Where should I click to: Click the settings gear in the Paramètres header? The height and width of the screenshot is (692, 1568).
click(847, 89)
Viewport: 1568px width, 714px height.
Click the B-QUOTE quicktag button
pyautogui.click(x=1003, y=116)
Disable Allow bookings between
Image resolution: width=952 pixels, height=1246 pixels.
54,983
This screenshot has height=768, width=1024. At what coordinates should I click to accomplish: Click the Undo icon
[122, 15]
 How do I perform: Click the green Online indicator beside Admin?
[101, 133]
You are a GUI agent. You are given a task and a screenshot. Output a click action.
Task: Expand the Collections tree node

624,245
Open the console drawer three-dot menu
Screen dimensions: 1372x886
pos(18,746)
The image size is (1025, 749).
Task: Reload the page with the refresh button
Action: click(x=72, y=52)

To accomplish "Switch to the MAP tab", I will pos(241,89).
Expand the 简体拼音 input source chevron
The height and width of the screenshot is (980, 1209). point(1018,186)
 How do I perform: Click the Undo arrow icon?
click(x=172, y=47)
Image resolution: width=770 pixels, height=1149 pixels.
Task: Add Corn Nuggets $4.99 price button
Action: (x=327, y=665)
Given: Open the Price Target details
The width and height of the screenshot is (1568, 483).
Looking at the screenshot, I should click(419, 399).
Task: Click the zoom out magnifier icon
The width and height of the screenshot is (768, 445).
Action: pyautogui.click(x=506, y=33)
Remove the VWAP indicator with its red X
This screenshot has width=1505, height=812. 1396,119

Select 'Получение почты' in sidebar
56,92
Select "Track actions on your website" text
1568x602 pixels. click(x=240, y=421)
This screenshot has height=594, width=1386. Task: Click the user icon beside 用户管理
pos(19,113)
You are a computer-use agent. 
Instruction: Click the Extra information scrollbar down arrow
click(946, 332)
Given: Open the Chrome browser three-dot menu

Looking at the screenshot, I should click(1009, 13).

## WRITTEN REQUEST
Reproduce all of the records above word for word, in the same order.

## OUTPUT FOR THIS EXERCISE
Where should I click to: Click the settings gear in the Paramètres header? The height and width of the screenshot is (692, 1568).
click(847, 89)
Viewport: 1568px width, 714px height.
Click the B-QUOTE quicktag button
pyautogui.click(x=1003, y=116)
Disable Allow bookings between
Image resolution: width=952 pixels, height=1246 pixels.
54,983
This screenshot has height=768, width=1024. At what coordinates should I click to accomplish: Click the Undo icon
[122, 15]
 How do I perform: Click the green Online indicator beside Admin?
[101, 133]
You are a GUI agent. You are given a task and a screenshot. Output a click action.
Task: Expand the Collections tree node

624,245
Open the console drawer three-dot menu
Screen dimensions: 1372x886
pos(18,746)
The image size is (1025, 749).
Task: Reload the page with the refresh button
Action: click(x=72, y=52)

To accomplish "Switch to the MAP tab", I will pos(241,89).
Expand the 简体拼音 input source chevron
The height and width of the screenshot is (980, 1209). point(1018,186)
 How do I perform: Click the Undo arrow icon?
click(x=172, y=47)
Image resolution: width=770 pixels, height=1149 pixels.
Task: Add Corn Nuggets $4.99 price button
Action: (x=327, y=665)
Given: Open the Price Target details
The width and height of the screenshot is (1568, 483).
Looking at the screenshot, I should click(419, 399).
Task: Click the zoom out magnifier icon
The width and height of the screenshot is (768, 445).
Action: pyautogui.click(x=506, y=33)
Remove the VWAP indicator with its red X
This screenshot has width=1505, height=812. 1396,119

Select 'Получение почты' in sidebar
56,92
Select "Track actions on your website" text
1568x602 pixels. click(x=240, y=421)
This screenshot has height=594, width=1386. Task: Click the user icon beside 用户管理
pos(19,113)
You are a computer-use agent. 
Instruction: Click the Extra information scrollbar down arrow
click(946, 332)
Given: Open the Chrome browser three-dot menu

Looking at the screenshot, I should click(1009, 13).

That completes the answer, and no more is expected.